Text under study:
Friday, March 29, 2019

Social Media Incantations

This is what bullshit looks like
You’ve probably seen these posts. The ones that claim that if you copy and paste them, it will change what the Facebook algorithm feeds you (it won’t). The one that claims that everything on Facebook becomes public tomorrow (it won’t). The second one never actually specifies what day “tomorrow” refers to, but that only heightens the urgency, right? Unless you’ve seen it multiple times over an extended period and tomorrow never comes.

Some of them sound legal. There’s one the cites the UCC (Uniform Commercial Code) and the Rome Statute, both of which sound really serious. The only problem is, as lawyers are happy to point out,
the UCC is a model code and is not law. Where the UCC has been adopted, it only applies to commercial transactions, not intellectual property.[1]
The stuff you’ve posted on Facebook: pictures, comments, and such are all intellectual property. Some of it might even be yours. That meme you copied? Not your intellectual property. There is a piece of text that floats around the Internet which inaccurately implies that stuff found on the Internet is public domain, while the stuff the person who posted the notice also posted is most definitely not public domain. Posting something on the Internet doesn’t alter its copyright status.

The Rome Statute part is even more interesting.[2] It’s the international statute (to which the United States is not signatory) which sets up the International Criminal Court. I really wanted the ICC to be the court that dealt with dashing jewel thieves who smuggle diamonds from Paris to New York while impeccably dressed. No such luck. The ICC is the court that deals with war crimes, genocide, and things like that. No matter how badly you think of Mark Zuckerberg and Sheryl Sandberg, you probably don’t think them guilty of genocide.

If your lawyer really told you do to this, find a better lawyer.

Entries shown:
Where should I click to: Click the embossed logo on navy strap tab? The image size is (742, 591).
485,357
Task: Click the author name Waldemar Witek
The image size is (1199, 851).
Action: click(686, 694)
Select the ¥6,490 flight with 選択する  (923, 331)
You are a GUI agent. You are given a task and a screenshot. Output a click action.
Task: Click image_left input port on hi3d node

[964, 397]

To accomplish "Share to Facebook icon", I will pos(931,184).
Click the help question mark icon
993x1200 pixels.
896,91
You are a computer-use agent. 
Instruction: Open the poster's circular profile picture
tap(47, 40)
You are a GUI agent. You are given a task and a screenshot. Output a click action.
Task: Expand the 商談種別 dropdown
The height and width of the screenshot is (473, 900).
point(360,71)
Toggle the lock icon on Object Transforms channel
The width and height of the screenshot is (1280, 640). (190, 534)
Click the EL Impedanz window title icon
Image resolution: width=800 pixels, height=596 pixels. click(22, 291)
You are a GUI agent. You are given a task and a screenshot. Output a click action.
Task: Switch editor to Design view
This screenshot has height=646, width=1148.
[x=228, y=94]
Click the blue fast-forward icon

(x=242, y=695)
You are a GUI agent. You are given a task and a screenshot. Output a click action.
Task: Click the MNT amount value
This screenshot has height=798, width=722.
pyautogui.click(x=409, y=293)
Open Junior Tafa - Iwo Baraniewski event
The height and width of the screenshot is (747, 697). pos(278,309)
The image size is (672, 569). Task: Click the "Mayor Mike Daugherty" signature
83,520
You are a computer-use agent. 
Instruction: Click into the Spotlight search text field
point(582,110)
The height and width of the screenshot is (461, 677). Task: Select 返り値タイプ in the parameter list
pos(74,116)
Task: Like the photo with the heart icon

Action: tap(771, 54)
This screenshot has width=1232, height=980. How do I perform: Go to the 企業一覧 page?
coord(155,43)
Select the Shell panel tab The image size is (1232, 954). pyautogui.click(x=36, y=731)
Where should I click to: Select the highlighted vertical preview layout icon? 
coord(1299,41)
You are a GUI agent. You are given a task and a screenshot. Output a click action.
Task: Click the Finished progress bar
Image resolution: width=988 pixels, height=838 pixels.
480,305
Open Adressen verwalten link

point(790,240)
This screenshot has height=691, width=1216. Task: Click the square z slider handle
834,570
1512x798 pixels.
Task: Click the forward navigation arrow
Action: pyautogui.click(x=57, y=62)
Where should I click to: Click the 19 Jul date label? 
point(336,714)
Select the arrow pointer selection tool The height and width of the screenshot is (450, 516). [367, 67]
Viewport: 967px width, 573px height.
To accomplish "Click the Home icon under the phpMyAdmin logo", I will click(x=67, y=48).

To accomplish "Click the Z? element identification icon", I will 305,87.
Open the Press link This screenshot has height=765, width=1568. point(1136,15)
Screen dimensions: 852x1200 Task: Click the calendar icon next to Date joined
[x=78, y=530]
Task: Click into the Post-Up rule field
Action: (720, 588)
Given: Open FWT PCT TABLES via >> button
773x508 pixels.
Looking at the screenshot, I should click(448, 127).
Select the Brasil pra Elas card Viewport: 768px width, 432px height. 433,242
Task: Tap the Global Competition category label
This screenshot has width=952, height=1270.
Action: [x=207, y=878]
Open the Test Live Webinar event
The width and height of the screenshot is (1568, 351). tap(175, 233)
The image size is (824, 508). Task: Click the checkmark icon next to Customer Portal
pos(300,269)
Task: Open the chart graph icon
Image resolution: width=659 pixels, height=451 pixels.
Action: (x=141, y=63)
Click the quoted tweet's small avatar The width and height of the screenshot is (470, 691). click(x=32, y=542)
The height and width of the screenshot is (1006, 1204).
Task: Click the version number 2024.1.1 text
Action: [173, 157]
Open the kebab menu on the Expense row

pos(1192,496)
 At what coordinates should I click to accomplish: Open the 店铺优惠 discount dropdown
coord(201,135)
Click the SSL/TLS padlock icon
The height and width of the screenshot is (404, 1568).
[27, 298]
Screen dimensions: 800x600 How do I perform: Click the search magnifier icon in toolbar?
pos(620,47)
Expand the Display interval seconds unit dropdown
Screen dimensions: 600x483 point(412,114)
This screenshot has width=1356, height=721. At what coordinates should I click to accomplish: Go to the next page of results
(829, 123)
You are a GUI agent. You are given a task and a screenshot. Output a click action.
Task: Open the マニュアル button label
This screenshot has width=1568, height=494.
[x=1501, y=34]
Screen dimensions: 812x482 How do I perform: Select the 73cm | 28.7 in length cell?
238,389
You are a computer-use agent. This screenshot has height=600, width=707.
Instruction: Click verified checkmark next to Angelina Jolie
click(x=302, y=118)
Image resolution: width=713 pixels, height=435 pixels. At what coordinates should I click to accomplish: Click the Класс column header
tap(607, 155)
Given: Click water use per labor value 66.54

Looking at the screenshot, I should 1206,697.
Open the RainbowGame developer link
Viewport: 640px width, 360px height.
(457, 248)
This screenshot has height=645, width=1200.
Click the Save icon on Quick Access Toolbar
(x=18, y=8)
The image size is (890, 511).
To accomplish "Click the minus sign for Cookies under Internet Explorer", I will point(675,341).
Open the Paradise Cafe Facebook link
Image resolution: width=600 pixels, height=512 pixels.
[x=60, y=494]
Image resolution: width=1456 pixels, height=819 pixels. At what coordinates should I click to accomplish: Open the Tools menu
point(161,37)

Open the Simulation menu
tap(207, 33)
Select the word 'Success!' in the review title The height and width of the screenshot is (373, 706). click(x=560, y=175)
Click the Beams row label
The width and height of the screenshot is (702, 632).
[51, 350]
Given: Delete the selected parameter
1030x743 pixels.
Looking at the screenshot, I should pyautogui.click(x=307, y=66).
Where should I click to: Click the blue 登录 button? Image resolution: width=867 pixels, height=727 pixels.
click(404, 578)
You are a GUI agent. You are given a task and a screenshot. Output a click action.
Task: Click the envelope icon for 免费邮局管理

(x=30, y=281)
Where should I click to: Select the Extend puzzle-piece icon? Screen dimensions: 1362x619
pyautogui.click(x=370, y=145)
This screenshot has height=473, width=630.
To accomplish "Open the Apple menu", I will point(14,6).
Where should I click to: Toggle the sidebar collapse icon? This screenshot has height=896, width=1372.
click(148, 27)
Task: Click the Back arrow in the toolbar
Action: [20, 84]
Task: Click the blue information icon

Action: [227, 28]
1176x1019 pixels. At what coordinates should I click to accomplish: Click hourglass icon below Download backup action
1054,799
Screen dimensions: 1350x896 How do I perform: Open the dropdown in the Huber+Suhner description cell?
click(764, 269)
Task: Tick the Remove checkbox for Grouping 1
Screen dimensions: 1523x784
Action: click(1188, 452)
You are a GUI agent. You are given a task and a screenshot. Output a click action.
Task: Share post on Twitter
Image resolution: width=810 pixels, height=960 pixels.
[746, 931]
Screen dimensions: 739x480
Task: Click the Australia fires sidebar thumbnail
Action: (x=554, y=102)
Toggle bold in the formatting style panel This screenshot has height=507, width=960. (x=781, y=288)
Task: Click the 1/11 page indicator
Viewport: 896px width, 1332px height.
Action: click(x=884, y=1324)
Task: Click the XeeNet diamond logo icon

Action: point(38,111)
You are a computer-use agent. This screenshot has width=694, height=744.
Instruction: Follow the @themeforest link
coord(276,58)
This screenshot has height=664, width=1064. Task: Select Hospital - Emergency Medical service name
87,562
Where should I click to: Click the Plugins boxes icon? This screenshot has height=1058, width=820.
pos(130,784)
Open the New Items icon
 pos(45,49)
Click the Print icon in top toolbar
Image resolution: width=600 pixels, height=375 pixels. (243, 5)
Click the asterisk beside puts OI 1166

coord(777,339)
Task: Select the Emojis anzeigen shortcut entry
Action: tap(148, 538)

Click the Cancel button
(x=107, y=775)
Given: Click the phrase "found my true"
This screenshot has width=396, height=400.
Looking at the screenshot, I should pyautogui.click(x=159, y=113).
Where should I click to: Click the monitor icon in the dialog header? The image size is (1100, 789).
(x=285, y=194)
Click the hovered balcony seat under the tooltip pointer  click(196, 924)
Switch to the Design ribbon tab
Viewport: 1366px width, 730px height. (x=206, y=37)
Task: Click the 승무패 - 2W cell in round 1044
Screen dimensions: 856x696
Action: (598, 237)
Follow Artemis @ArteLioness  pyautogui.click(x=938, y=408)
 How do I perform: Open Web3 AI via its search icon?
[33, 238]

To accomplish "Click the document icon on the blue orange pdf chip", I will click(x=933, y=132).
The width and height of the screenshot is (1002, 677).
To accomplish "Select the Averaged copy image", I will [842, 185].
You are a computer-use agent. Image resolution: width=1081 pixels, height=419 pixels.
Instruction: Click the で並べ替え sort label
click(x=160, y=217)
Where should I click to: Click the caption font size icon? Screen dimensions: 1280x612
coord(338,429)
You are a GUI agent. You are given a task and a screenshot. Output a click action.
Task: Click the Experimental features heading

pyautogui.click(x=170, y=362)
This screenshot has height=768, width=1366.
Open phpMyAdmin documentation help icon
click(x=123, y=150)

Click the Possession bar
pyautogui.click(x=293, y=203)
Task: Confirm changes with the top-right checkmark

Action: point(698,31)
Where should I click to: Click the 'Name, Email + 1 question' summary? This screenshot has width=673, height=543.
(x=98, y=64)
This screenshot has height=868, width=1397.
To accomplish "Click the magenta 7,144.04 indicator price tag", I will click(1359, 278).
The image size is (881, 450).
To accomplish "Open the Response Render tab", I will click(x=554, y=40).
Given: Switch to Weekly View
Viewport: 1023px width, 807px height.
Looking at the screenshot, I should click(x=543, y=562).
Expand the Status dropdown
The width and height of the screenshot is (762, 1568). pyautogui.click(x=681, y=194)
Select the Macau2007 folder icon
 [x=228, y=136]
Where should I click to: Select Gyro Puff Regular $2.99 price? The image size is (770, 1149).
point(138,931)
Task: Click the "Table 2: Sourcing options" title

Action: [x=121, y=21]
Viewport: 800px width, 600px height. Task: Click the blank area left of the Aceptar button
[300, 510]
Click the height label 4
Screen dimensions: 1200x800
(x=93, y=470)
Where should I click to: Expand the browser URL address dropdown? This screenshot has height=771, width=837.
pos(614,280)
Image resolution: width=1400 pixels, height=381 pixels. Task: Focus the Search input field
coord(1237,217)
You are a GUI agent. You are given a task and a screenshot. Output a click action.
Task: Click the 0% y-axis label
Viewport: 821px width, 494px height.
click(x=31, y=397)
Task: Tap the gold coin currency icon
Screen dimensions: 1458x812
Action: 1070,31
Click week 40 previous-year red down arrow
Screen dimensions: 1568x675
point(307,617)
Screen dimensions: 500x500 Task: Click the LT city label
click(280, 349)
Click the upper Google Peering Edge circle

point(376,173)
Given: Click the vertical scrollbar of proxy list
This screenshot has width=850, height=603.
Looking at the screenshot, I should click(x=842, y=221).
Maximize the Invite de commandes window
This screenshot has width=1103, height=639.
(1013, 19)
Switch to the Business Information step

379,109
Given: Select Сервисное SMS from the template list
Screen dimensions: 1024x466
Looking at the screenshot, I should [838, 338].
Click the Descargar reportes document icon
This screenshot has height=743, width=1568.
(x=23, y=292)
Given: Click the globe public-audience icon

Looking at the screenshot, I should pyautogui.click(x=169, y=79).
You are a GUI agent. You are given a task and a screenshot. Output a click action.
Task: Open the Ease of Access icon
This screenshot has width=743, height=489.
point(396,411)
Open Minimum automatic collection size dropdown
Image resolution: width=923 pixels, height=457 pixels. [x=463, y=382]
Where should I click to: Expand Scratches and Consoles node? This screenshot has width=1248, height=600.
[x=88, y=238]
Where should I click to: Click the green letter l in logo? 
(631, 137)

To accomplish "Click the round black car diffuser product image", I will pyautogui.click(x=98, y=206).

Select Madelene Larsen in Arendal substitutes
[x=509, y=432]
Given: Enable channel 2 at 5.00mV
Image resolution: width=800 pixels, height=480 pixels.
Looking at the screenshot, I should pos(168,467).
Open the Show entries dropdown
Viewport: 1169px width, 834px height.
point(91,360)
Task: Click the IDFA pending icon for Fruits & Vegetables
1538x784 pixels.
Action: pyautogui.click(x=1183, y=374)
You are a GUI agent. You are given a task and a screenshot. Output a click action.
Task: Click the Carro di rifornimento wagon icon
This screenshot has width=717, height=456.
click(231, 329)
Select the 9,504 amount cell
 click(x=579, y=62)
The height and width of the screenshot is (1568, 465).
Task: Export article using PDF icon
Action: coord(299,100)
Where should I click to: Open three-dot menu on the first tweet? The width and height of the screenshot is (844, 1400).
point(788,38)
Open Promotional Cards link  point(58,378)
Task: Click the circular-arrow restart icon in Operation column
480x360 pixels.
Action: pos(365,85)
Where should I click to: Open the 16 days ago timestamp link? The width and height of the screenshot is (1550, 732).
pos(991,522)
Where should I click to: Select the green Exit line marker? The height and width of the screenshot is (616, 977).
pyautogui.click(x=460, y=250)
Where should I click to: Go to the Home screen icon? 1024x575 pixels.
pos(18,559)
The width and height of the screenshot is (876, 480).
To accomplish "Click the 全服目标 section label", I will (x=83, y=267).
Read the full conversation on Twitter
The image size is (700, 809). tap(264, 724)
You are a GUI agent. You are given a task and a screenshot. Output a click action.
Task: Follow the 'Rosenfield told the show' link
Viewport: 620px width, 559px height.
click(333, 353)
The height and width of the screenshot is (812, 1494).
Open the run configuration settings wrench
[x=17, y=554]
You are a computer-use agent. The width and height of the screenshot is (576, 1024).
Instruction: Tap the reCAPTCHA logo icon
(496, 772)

Exercise set:
**a.** Translate this sentence from the Social Media Incantations post into Spanish: "Posting something on the Internet doesn’t alter its copyright status."
**b.** According to the Social Media Incantations post, which court does the Rome Statute set up?
**c.** Copy a passage from the Social Media Incantations post. Begin at the words "Some of them" and stop after "its copyright status.".

Results for the exercise:
**a.** Publicar algo en Internet no altera su estado de derechos de autor.

**b.** The Rome Statute sets up the International Criminal Court.

**c.**
Some of them sound legal. There’s one the cites the UCC (Uniform Commercial Code) and the Rome Statute, both of which sound really serious. The only problem is, as lawyers are happy to point out,
the UCC is a model code and is not law. Where the UCC has been adopted, it only applies to commercial transactions, not intellectual property.[1]
The stuff you’ve posted on Facebook: pictures, comments, and such are all intellectual property. Some of it might even be yours. That meme you copied? Not your intellectual property. There is a piece of text that floats around the Internet which inaccurately implies that stuff found on the Internet is public domain, while the stuff the person who posted the notice also posted is most definitely not public domain. Posting something on the Internet doesn’t alter its copyright status.